Senators from both sides of the political aisle will join forces to investigate allegations that Defense Secretary Pete Hegseth ordered there to be no survivors in U.S. airstrikes on alleged drug-running boats.
GOP Senator Roger Wicker, Chairman of the Senate Armed Services Committee, and Democratic Senator Jack Reed announced the decision in a joint statement Saturday.
"The Committee is aware of recent news reports and the Department of Defense’s initial response — regarding alleged follow-on strikes on suspected narcotics vessels in the SOUTHCOM area of responsibility,” the statement read.
“The Committee has directed inquiries to the Department, and we will be conducting vigorous oversight to determine the facts related to these circumstances.”
It comes following a report from The Washington Post, which alleged that Hegseth had ordered military personnel to “kill everybody” on board a vessel in the Caribbean, suspected of carrying drugs, on September 2.
A first missile strike left two survivors, but a Special Operations commander overseeing the attack ordered a second strike to comply with Hegseth’s instructions to “kill everybody,” according to the Post, which cited officials with direct knowledge of the operation.
The two men were then “blown apart in the water,” according to the report.
Wicker and Reed’s statement is a significant development following weeks and now months of intense scrutiny around the administration’s siege of what it describes as “narco-terrorists.”
The attack on September 2 was the first of more than a dozen attacks on alleged drug-running boats that have killed more than 80 people over the last three months.

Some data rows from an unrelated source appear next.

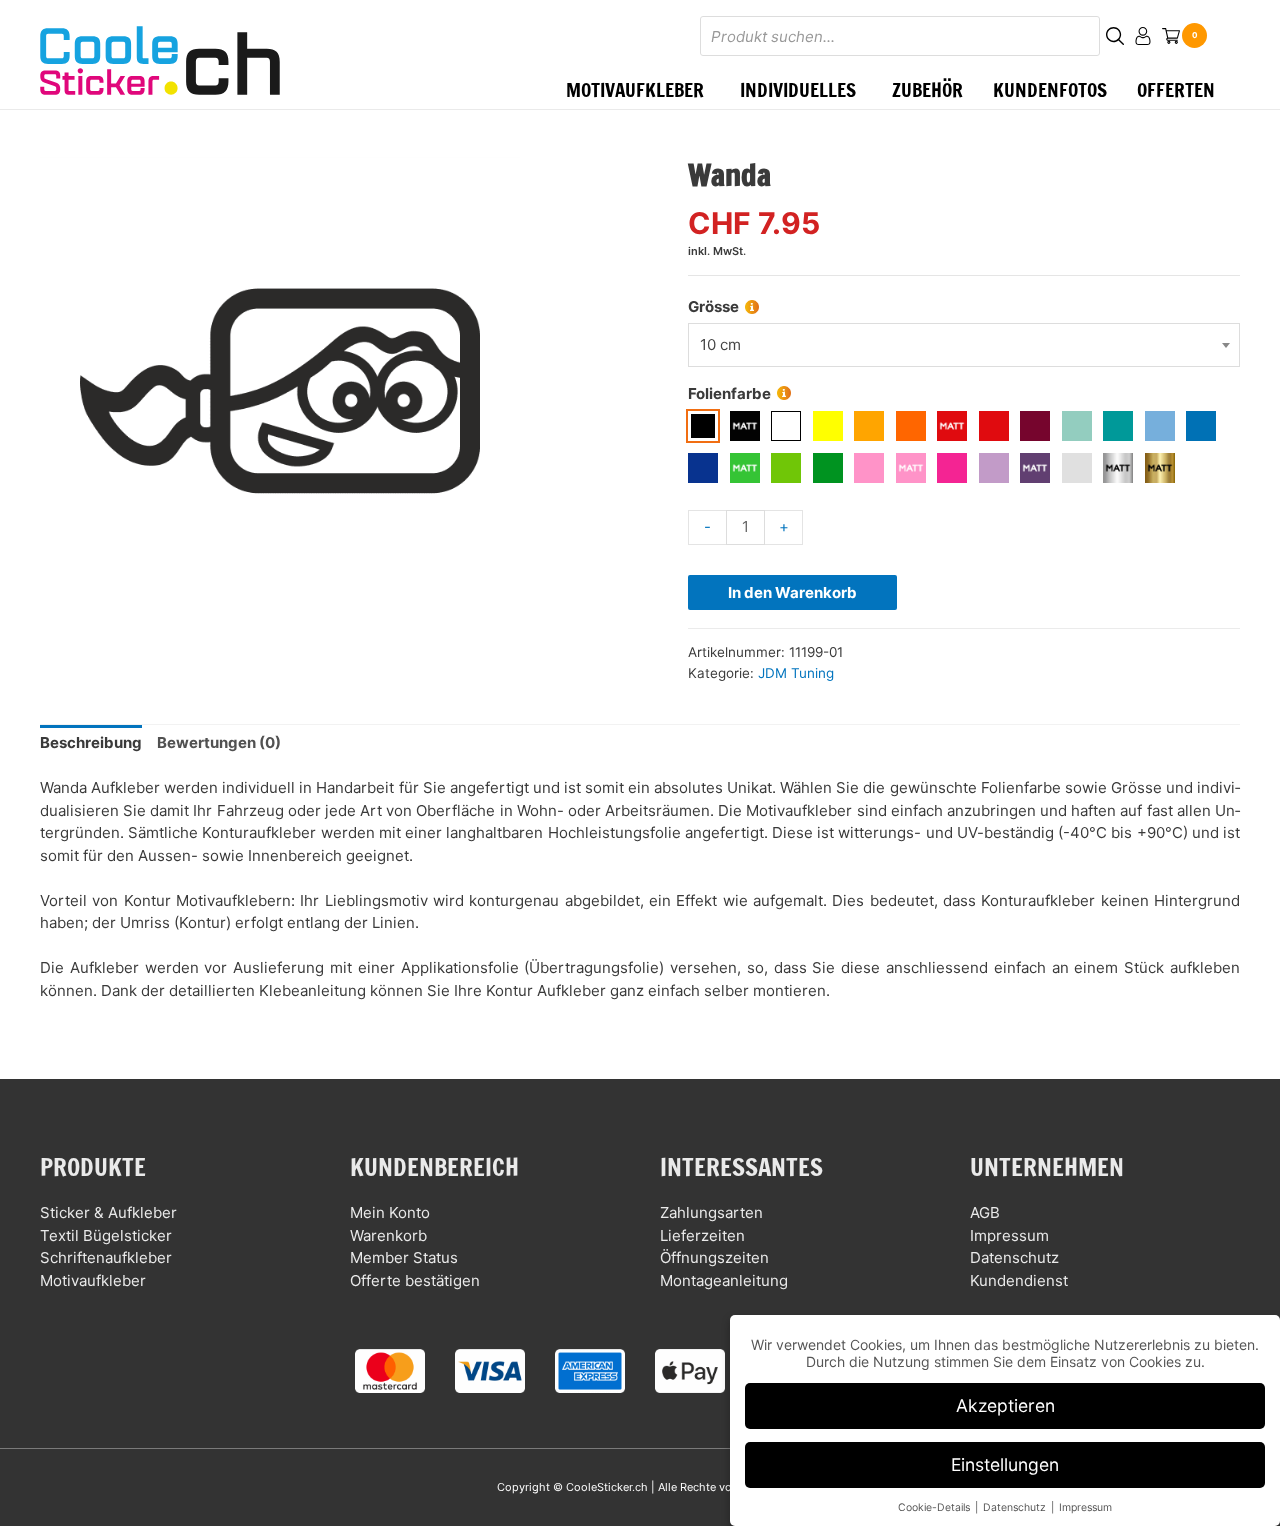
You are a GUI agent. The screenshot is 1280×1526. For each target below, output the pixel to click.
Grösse (713, 306)
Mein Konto (390, 1212)
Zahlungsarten (711, 1212)
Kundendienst (1019, 1280)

International investigators and members of Congress have since questioned the legality of the operations, alleging that the Trump administration’s deadly campaign amounts to extrajudicial killings. Other experts, speaking to The Independent, have labeled the actions as outright murder and a war crime.

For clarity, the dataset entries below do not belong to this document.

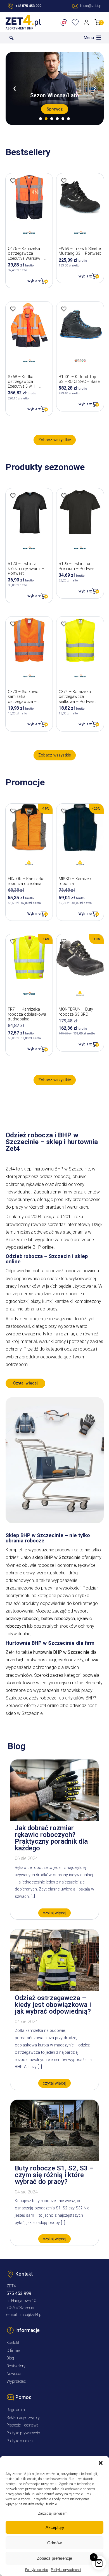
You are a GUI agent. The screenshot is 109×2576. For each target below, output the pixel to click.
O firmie (13, 2350)
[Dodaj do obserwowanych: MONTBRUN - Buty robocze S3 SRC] (63, 941)
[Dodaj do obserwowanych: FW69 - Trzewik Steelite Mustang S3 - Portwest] (63, 180)
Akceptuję (55, 2527)
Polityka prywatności (66, 2570)
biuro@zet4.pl (30, 2314)
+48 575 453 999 (28, 6)
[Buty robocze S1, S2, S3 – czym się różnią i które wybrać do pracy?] (54, 2159)
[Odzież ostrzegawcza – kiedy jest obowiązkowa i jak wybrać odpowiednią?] (54, 1989)
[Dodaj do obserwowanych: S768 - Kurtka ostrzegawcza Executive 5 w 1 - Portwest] (12, 308)
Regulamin (15, 2409)
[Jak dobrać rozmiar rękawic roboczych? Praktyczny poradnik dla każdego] (54, 1819)
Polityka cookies (36, 2570)
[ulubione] (76, 22)
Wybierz (34, 281)
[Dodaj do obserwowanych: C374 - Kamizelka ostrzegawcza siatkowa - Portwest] (63, 623)
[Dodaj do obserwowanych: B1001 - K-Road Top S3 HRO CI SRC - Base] (63, 308)
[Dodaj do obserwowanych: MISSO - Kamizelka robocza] (63, 810)
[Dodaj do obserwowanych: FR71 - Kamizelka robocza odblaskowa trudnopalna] (12, 941)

The Independent has contacted the Department of War for comment on news of the Senate investigation.
Hegseth took to social media Friday to blast The Post’s report as “more fabricated, inflammatory, and derogatory reporting” aimed at discrediting the administration's work and insisted that the operations were lawful.
“As we’ve said from the beginning, and in every statement, these highly effective strikes are specifically intended to be ‘lethal, kinetic strikes,’” he wrote in the lengthy post.
The declared intent is to stop lethal drugs, destroy narco-boats, and kill the narco-terrorists who are poisoning the American people. Every trafficker we kill is affiliated with a Designated Terrorist Organization.”
He added: “Our current operations in the Caribbean are lawful under both U.S. and international law, with all actions in compliance with the law of armed conflict—and approved by the best military and civilian lawyers, up and down the chain of command.”